▸ **What this task involves**: In the listing below, find the line that contains "Task: Click the copy pages icon" and the line that contains "This screenshot has height=507, width=1023.". Quote both and every line between them, exactly, and nothing more.

▸ **Data under study**:
********************

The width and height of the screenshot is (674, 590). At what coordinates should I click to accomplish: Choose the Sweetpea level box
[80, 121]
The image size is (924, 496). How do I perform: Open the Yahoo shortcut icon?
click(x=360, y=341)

********************

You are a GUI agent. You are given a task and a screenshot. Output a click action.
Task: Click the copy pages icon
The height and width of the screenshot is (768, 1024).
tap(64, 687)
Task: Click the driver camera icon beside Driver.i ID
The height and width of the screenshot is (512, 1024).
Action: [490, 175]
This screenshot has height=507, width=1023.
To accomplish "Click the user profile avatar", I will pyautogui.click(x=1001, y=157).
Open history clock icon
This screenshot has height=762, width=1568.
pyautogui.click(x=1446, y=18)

********************

▸ **Output for this task**:
Task: Click the copy pages icon
The height and width of the screenshot is (768, 1024).
tap(64, 687)
Task: Click the driver camera icon beside Driver.i ID
The height and width of the screenshot is (512, 1024).
Action: [490, 175]
This screenshot has height=507, width=1023.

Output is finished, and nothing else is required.